Overall the 2015 vintage has been quite spectacular, the reds are showing all the best characteristics of the 2005 and 2009 vintages having both freshness and opulence. The whites have been a bit of a mixed bag, with some being overblown and lacking acidity, from harvesting too late. While the people who harvested early really got the benefit from this with beautifully poised and balanced wines that will age well.
I have to say it has been difficult to find a bad wine this week, the quality has been at the highest level, with wines showing great ageing potential. The whites will need a little more time to hit there sweet spot, the reds however will need a little longer, the tannins are fine, but bountiful so will need a little time to soften and become silky.
The only downside has been the price, while these wines are amazing they are not cheap, 2016 has been an even smaller harvest so prices for the 2015 have had to shoulder some of that burden, then the falling euro exchange rate has put even more pressure on the prices.
A couple of producers to keep an eye out for;
Samuel Billaud - with the sale of the family domaine, Billaud-Simon to Domaine Faiveley, Samuel has managed to gain control of all his vineyard sites and now has several new Grand Cru wines in his range. His wines showed great depth and complexity, the unoaked whites had lovely fruit, a steely minerality and a beautifully zippy acidity, while the wines that have seen some oak have a rich toasty character that will age beautifully. Samuel is definitely one of the stars of Chablis and the price reflects that, they are not the cheapest of wines, but they certainly won't disappoint and should be everyone's cellar.

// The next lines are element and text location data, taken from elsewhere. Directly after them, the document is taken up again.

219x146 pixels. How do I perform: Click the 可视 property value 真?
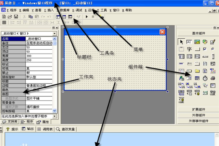point(40,68)
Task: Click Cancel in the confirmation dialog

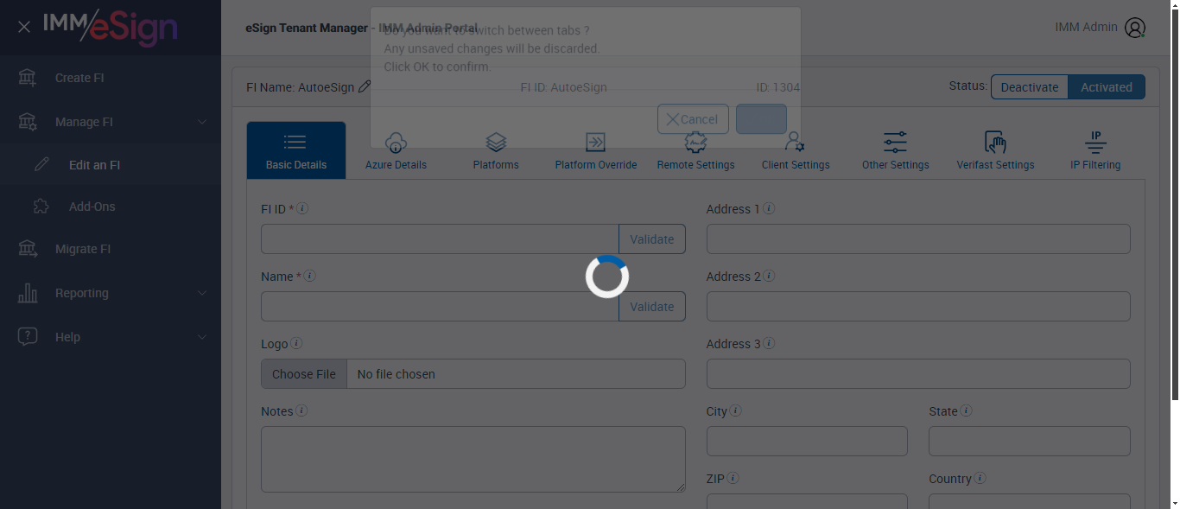Action: [693, 119]
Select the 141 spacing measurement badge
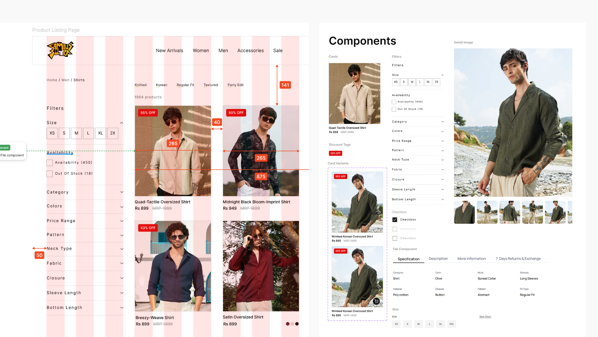This screenshot has height=337, width=598. click(285, 85)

Domaine Bitouzet-Prieur - These guys produce some stunning Meursault, from single vineyard sites and a couple of 1er Cru. They all have lovely fruit, almost baked apple with hints of spice and a rich toasty oak finish. These wines will need a little time to integrate all those flavours and deliver a stunning wine.
Domaine Daniel Rion et Fils - These have been a favourite of mine for a couple of years now, and again the have not failed to deliver. The wines have such a depth of fruit with hints of spice and oak, a touch of acidity and loaded with soft, fine tannins. Give these wines a couple of years and they will be absolutely glorious.

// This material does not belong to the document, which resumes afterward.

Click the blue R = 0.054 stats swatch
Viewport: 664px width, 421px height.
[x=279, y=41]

Domaine Heresztyn-Mazzini - This was a new domaine for me, Florence Heresztyn has taken over her share of the family domaine and with her husband Simon Mazzini have transformed the quality of these wines. They produce some wonderful Gevrey-Chambertin and an amazing Clos-Saint-Denis, but the star for me was their Bourgogne Pinot Noir, which had loads of bright juicy fruit, little hints of spice and soft tannins and is almost ready to drink now, also shows a rarity in this vintage, good value.
Domaine Edmond Cornu & Fils - Again another new domaine to me, who produce some lovely whites from Chorey-les-Beaune and Ladoix, but the reds were even better. They produce a stunning Ladoix Vieilles Vignes and Aloxe-Corton Vieilles Vignes both loaded with dark fruit, spice and soft tannins, give this a little time to integrate and again they will be fantastic and show great value.